The Federal Government has intensified efforts to strengthen Nigeria’s food security by embarking on the inspection of fertiliser production and blending facilities across the country, declaring that increased local production remained central to reducing dependence on imports, lowering production costs and boosting agricultural productivity.
The inspection exercise, led by the Senior Special Assistant to the President on Digital Communications, Engagement and New Media Strategy, O’tega Ogra, has taken the presidential fact-finding delegation to major fertiliser production and blending plants in Lagos, Kaduna, Rivers and other states participating in the restructured Presidential Fertiliser Initiative (PFI) under the Ministry of Finance Incorporated (MOFI).
The tour is aimed at assessing production capacity, quality control measures, operational efficiency and the impact of the Federal Government’s intervention on making quality fertiliser available and affordable to Nigerian farmers.
Speaking during the inspection in Kaduna, Ogra said local fertiliser production had become a strategic national priority, particularly at a time when global supply chains continue to face disruptions arising from geopolitical tensions and rising input costs.
According to Ogra, Nigeria possesses abundant raw materials required for fertiliser production and must continue to maximise local capacity to guarantee sustainable food production, adding that if the material is locally produced with proper quality control, the standard of farming would improve, crop yields would increase and, thereby ‘strengthen food security and food sovereignty in our country.’
‘When we have about 80 per cent of the raw materials in Nigeria and can produce fertilisers, why import them? If we have locally produced fertilisers with proper quality control, the standard of farming will improve, crop yields will increase and we will strengthen food security and food sovereignty in our country,’ he said.
Speaking further, Ogra noted that the Federal Government’s investment in local fertiliser production is designed not only to protect farmers from fluctuations in global prices but also to improve agricultural output, create jobs and deepen industrial development.
At OCP Africa’s Kaduna Blending Plant, the delegation inspected the company’s specialised blending process, where fertilisers are produced according to the nutrient requirements of specific crops and soil conditions rather than using a one-size-fits-all approach.
The general manager of the plant, Peter Amahwe, said quality assurance was critical to protecting the investments of Nigerian farmers.
‘At the end of the day, what is key is that when the farmer is paying for these nutrients, he knows that the nutrients he is paying for are exactly what he is getting. The labour, seeds and every other investment depend on that quality. If the fertiliser is compromised, the farmer’s entire production plan is affected,’ he said.

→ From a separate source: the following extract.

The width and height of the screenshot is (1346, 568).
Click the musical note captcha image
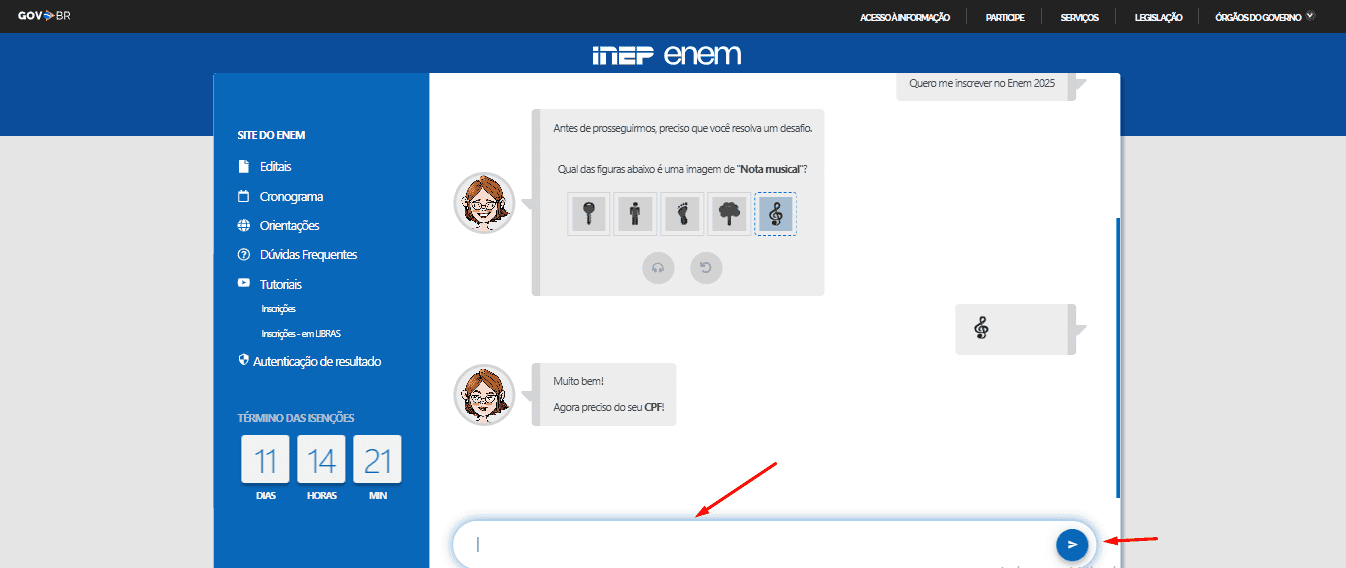point(776,214)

According to him, OCP Africa conducts extensive laboratory analysis to develop customised fertiliser blends for crops, including maize, rice, cocoa, ginger and several other agricultural commodities cultivated across the country.
The inspection team also visited Barbedos Fertilizers and Blending Company Limited in Kaduna, where officials toured a facility with a blending capacity of about 90 metric tonnes per hour.
The company’s production manager, Nasser Ismail, said local blending had significantly reduced production costs while creating employment opportunities for Nigerians.
‘Our primary objective is to produce high-quality fertiliser blends specifically tailored to meet the distinct soil and crop requirements of Nigerian farmers. By blending locally, we are reducing costs, creating hundreds of direct and indirect jobs for young people and supporting President Bola Ahmed Tinubu’s Renewed Hope Agenda,’ he stated.
Ismail added that the company deploys moisture-resistant BOPP-coated packaging to preserve fertiliser quality from production through transportation to farms across the country.
The Federal Government has continued to reposition the Presidential Fertiliser Initiative by promoting local blending and encouraging the utilisation of indigenous raw materials while importing only essential components such as phosphate.
The initiative is aimed at shielding Nigerian farmers from international market volatility, improving access to quality fertilisers and strengthening domestic agricultural production.
Government estimates indicate that the programme has saved the country about ?61.58 billion in 2026 by reducing fertiliser costs and supporting local production.
Similarly, under the Renewed Hope Farm Input Support Programme (RH-FISP), implemented through the National Agricultural Development Fund (NADF), 515,720 bags of locally blended fertiliser are currently being distributed to 128,930 smallholder farmers across 25 states and the Federal Capital Territory (FCT).
The ongoing inspection of fertiliser facilities across Lagos, Kaduna, Rivers and other participating states underscores the Federal Government’s commitment to ensuring that local production meets global quality standards while expanding farmers’ access to affordable farm inputs.
Officials say the initiative is expected to improve crop yields, strengthen the resilience of smallholder farmers and accelerate Nigeria’s journey towards sustainable food security and agricultural self-sufficiency.